**Zadanie do wykonania**
Czy możesz kontynuować zamieszczony poniżej przepis na sernik z przecierem żurawinowym, zaczynając zaraz po ostatnim podanym składniku?

Jakieś czary maty mi się zadziały i szlag trafił wszystko co napisałam. Więc od nowa.
Składniki:
Spód sernika:
Jest zrobiony z ciasteczek. U mnie digestwve których miałam 250g. Zmieliłam a następnie wymieszałam z 100g roztopionego masła.
Masa sernikowa:
* 1 kg twarogu sernikowego 24-26% tłuszczu
* 330 ml śmietanki kremówki 36%
* 6 jajek - moje były raczej mniejsze
* 3/4 - 1 szklanki cukru pudru
* 1 opakowanie budyniu waniliowego
* cukier waniliowy lub pasta waniliowa
Przecier żurawinowy:
* 500 g żurawiny świeżej lub mrożonej (miałam świeżą)

[Rekordy lokalizacji słów i elementów]
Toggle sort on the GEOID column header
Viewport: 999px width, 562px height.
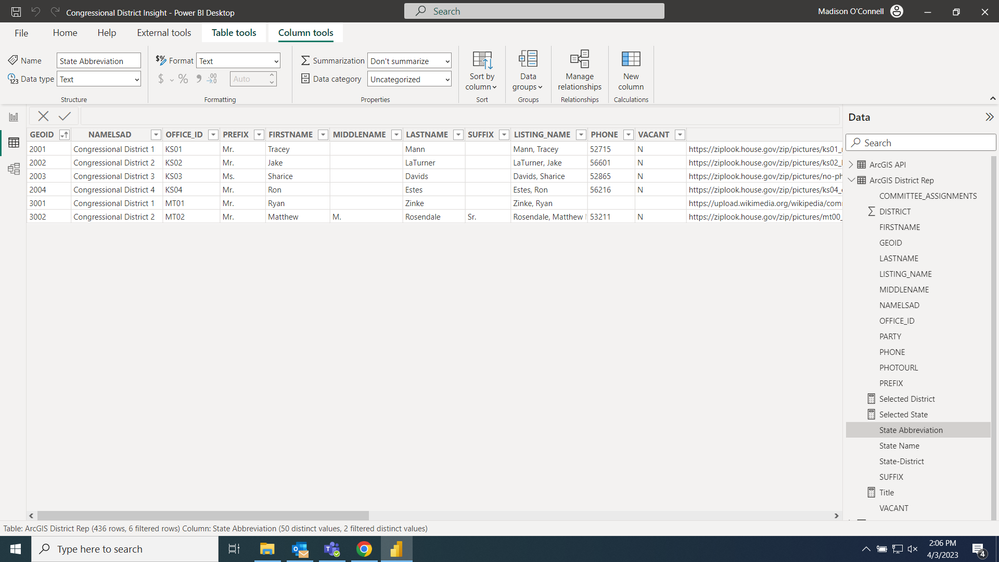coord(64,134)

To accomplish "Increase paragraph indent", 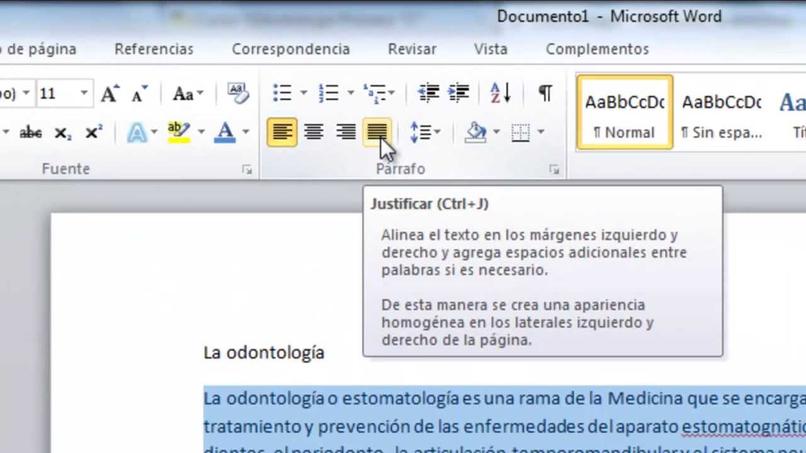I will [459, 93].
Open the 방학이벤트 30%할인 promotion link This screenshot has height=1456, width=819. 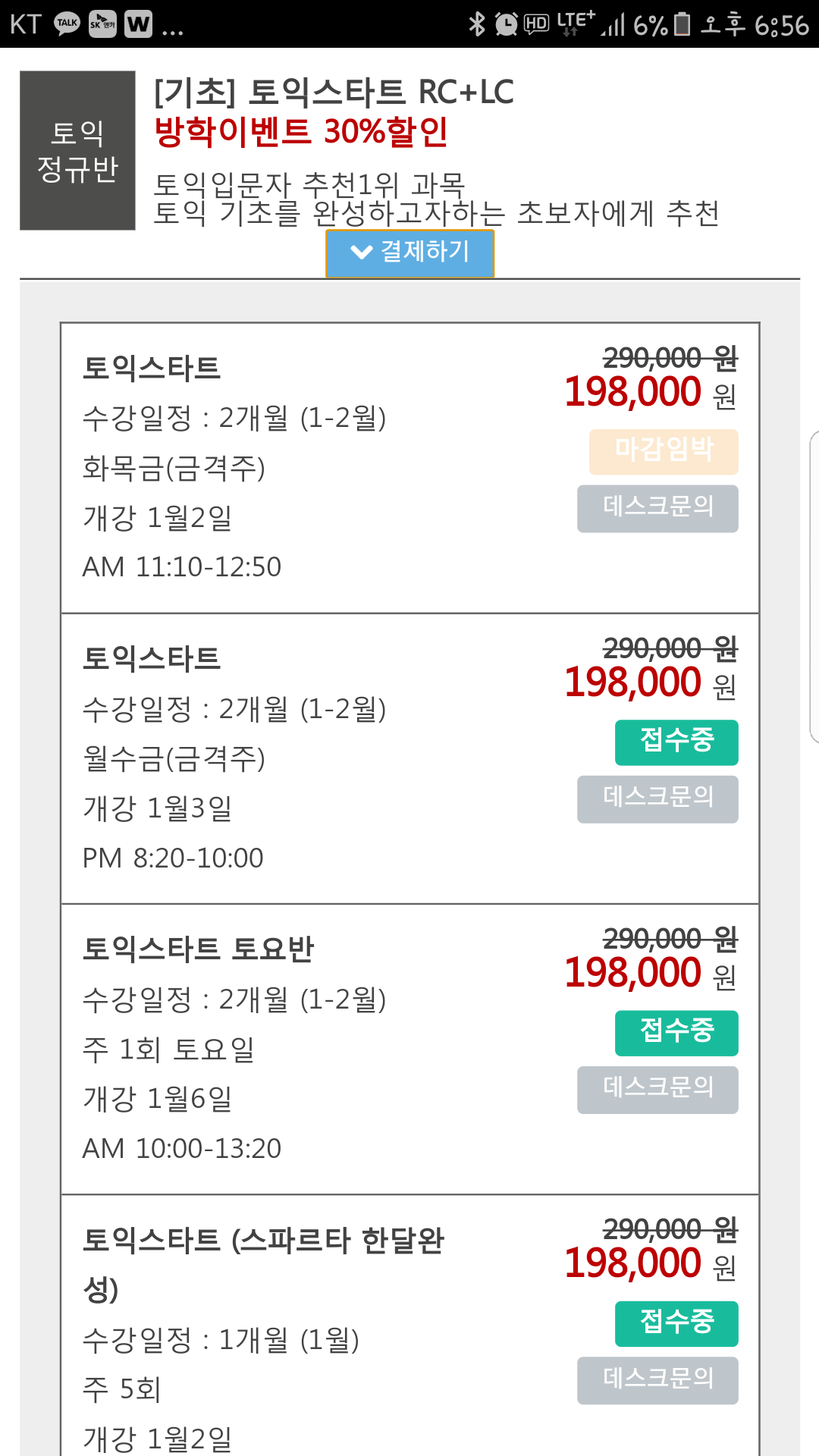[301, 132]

**Rozwiązane zadanie**
* ok. 1 szklanki cukru
* sok z 1 cytryny
* 50ml wody
Sposób przygotowania:
Zacząć od przygotowania przecieru żurawinowego. Wszystkie składniki włożyć do rondla i zacząć podgrzewać mieszając. Gotować ok. 10 minut. Następnie wylać na duże sito ustawione na głębokiej misce. Dokładnie przetrzeć. Odlać 250g i odstawić do schłodzenie. Reszta będzie wyłożona na sernik przed jego pieczeniem.
Teraz przygotować tortownicę o średnicy 26cm, gdzie na spodzie wyłożony jest papier do pieczenia. Ciastka wysypać na spód tortownicy i spodek kubeczka ubić, formując delikatnie boki.
Piekarnik nastawić na 180 stopni. Tuż po wstawieniu sernika należy zmniejszyć od razy temperaturę na 130 stopni. Ja na dnie piekarnika ustawiłam naczynie z wodą.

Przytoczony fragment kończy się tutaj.